Blog Archive

Monday, March 16, 2009

What are you doing with your technology?


Recently I was asked if I had seen Shift Happens, a question that I hadn't heard in quite awhile, I replied that I had and I'd seen some mashups recently as well. When I first watched the video I remember feeling frustrated and wanting to see massive changes in the schools. I've watched countless reactions to the video and they usually begin with we need more technology in the classroom. But what if that isn't the point at all? I believe the shift needs to come in the form of education, application, and digital pedagogy, or digigogy. Web 2.0 tools are great and I use them every day in my classroom to "hook" the students; I always say it's a tool not the curriculum which is why sometimes it's hard to assess whether the tool or the student is creating . If we use the web to connect and extend the walls of our classroom we're beginning the process. Using the Grappling's technology spectrum to guide the lesson planning forces us as teachers to extend our own thinking and really target the learning objectives that we have. Then our students in K-6 will be Remembering, Understanding, Applying, Analyzing, Evaluating, and Creating. If we all come together and create rubrics that can guide our assessment then we will all be better teachers. (join this wiki and let's create the rubrics together!!!) @paulawhite, among others has spearheaded this idea through a conversation we all had over a period of a week on twitter.
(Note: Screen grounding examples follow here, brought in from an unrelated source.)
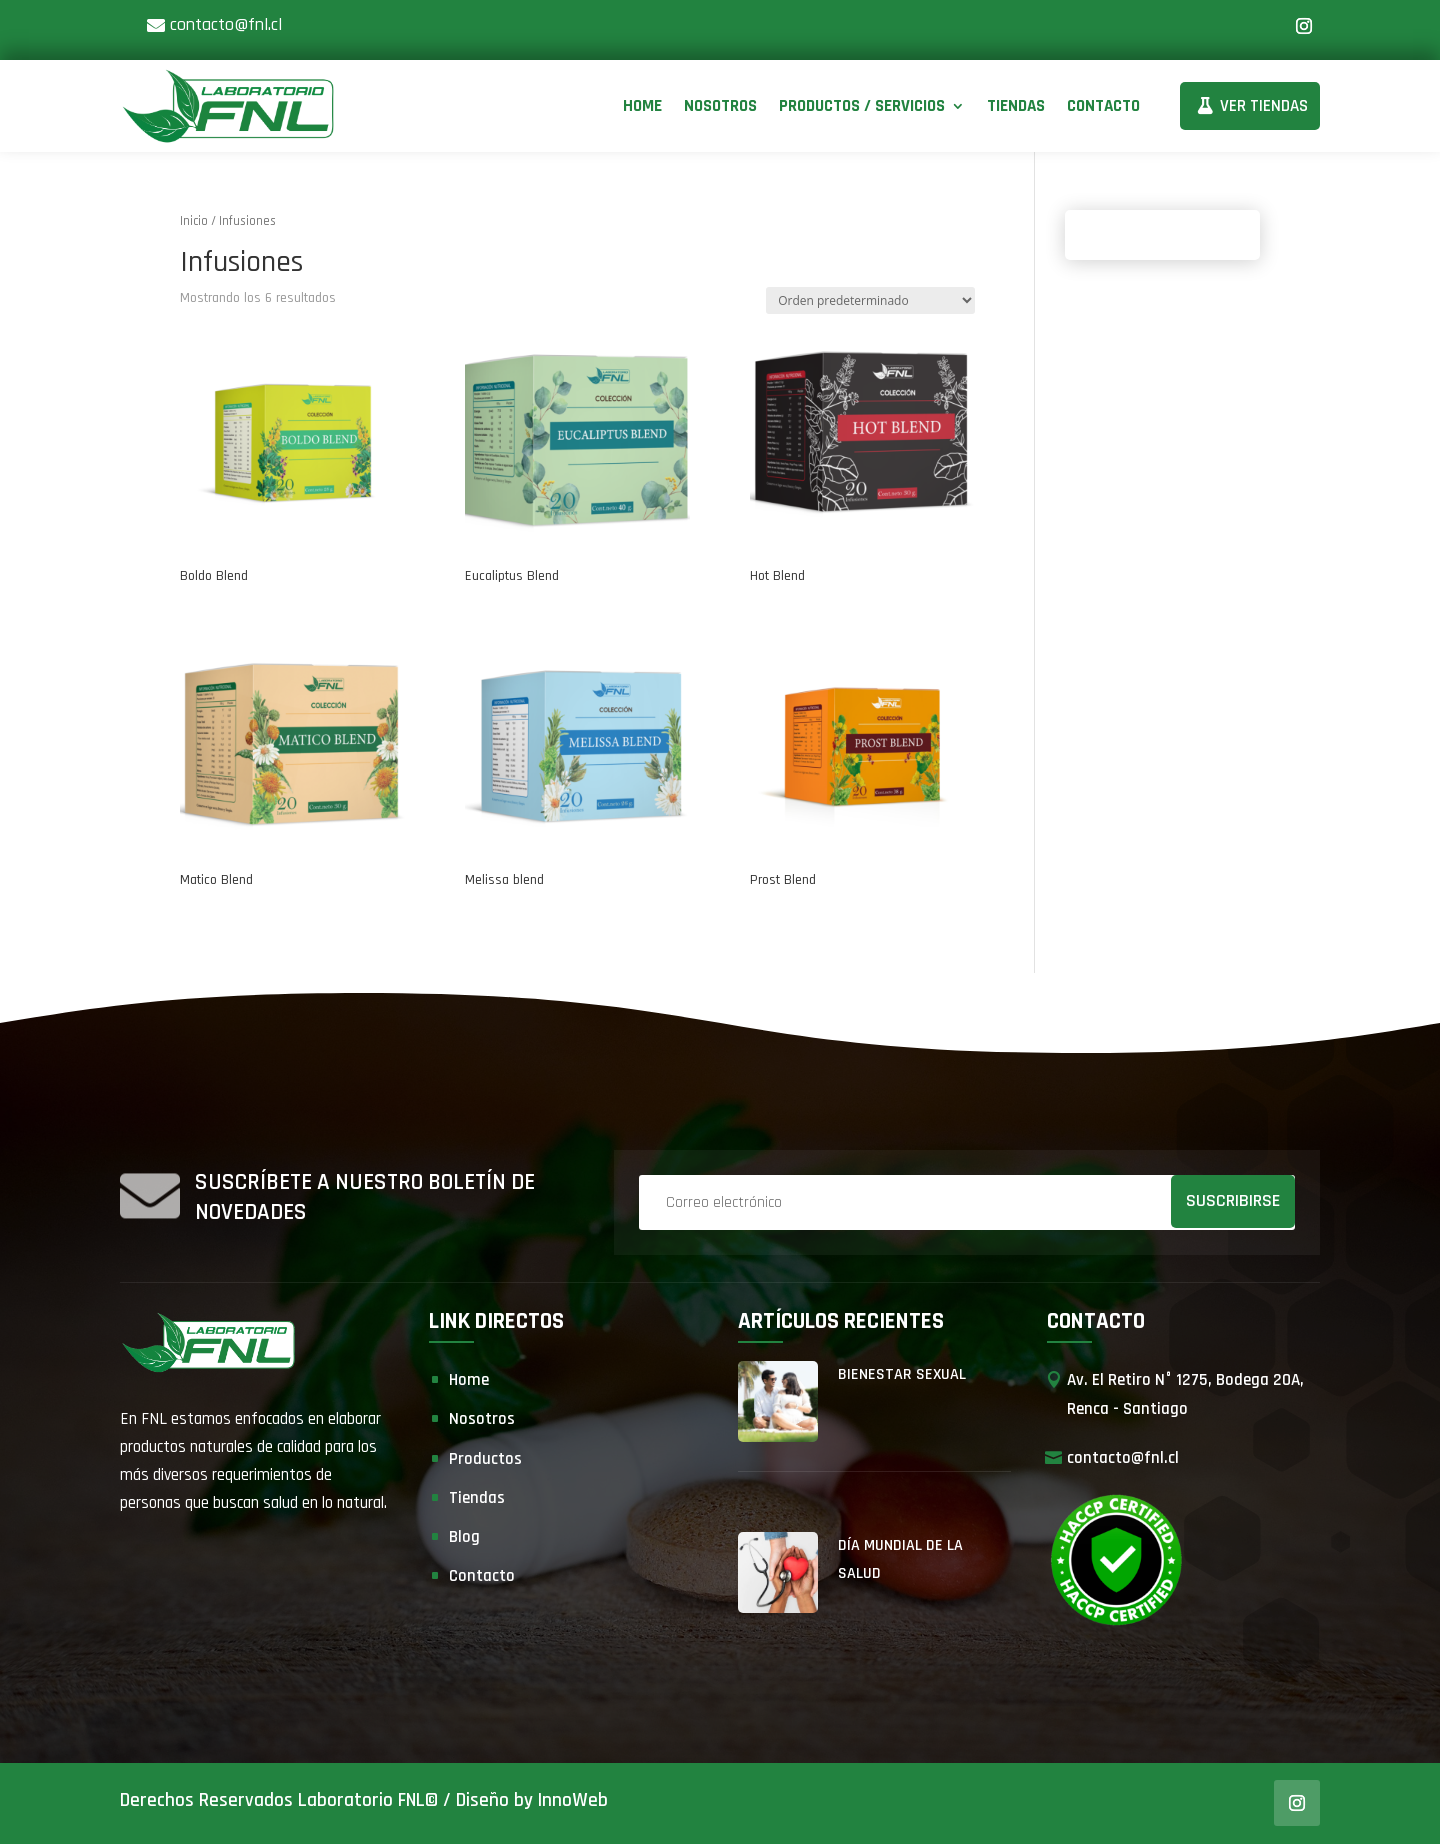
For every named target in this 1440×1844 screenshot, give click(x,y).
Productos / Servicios (862, 106)
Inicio (194, 221)
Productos (485, 1459)
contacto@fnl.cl (226, 24)
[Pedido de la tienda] (870, 300)
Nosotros (720, 106)
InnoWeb (573, 1800)
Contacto (1103, 106)
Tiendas (1016, 106)
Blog (464, 1537)
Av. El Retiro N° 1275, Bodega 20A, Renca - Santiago (1185, 1394)
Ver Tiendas (1264, 106)
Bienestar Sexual (902, 1374)
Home (642, 106)
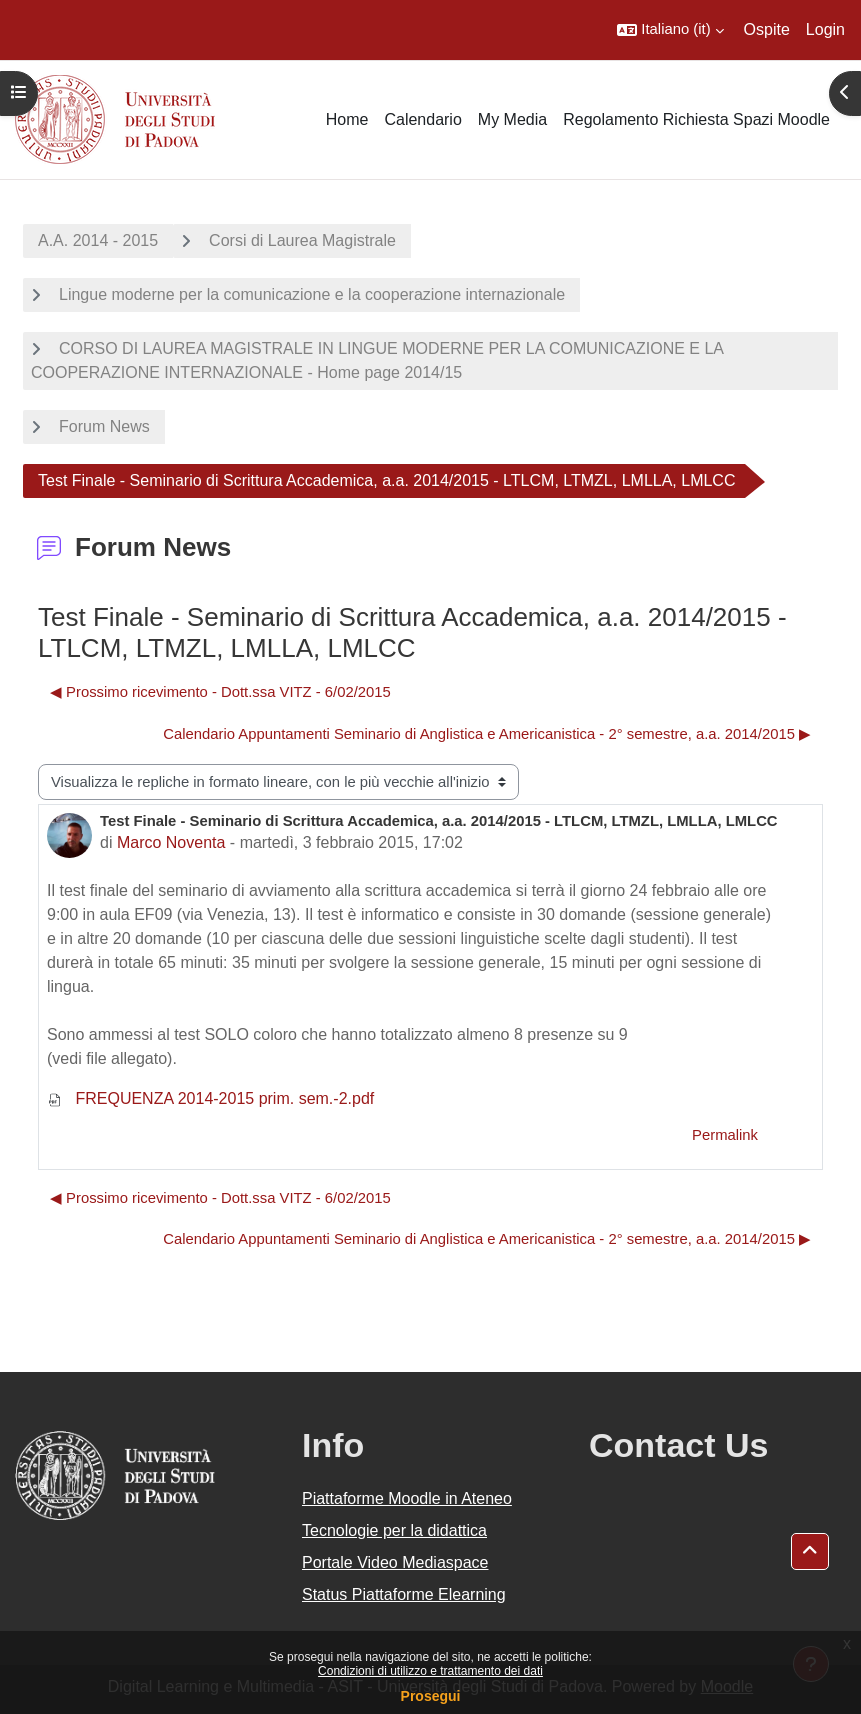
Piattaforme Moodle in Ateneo (407, 1498)
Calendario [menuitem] (422, 119)
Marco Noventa (171, 842)
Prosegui (431, 1696)
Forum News (104, 426)
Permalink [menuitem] (725, 1135)
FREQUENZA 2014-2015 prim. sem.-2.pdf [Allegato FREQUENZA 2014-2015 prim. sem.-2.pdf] (210, 1098)
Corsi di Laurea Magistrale (302, 240)
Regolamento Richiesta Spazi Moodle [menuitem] (696, 119)
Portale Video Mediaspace (395, 1562)
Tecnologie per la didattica (394, 1530)
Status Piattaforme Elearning (404, 1594)
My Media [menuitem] (512, 119)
Like this article from a year ago talks about; more laptops and SMART boards are nice and they will help accessibility assuming the school is wireless and has adequate bandwidth (otherwise that MUST be a priority), but if they are just typewriters and big projectors then we missed the point. We need to start by putting the technology we have in front of the students, then shifting our thinking, and finally helping each other through the process. We cna access their enormous potential by setting them up for success. Let them find the knowledge, then mash it up and create their own application of it. We don't need to teach them that the Civil War occurred 1861-1865, instead show them authentic documents and primary sources, let them research. discover, and create from the miles of resources available to them. Teaching them where to access, how to access, and the power of accessing information, will set them up for future success no matter where they are, they will guide and direct their learning like we do, by curiosity and the want to learn.